## Input material

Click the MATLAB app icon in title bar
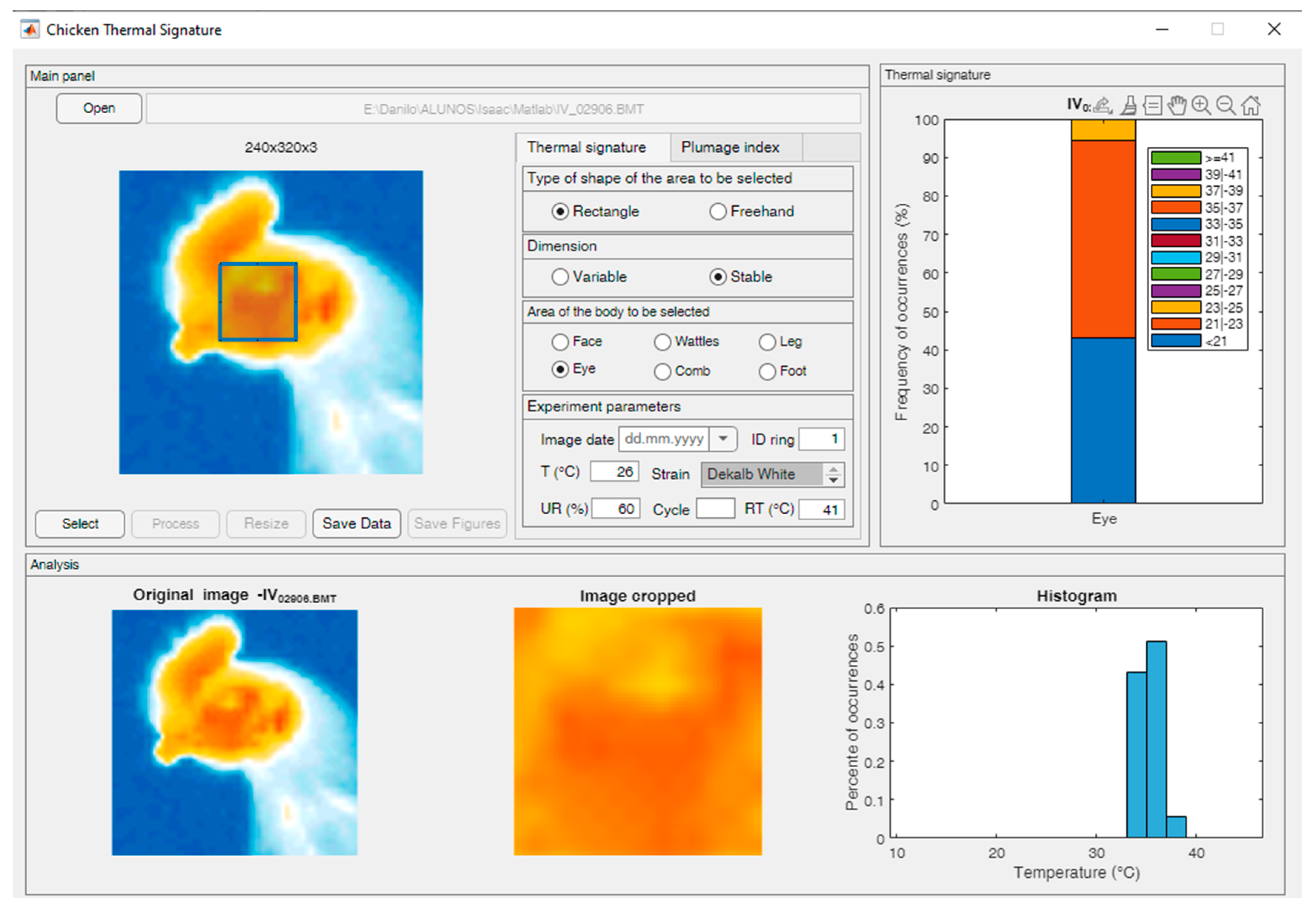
---
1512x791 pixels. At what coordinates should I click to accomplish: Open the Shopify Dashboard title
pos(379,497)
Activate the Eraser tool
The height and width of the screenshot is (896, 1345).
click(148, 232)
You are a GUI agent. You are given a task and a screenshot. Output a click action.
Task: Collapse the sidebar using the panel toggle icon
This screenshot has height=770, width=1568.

## Problem to work on
Only the number is needed: please work out how many lines in the data contain the string "icon".

## Worked solution
2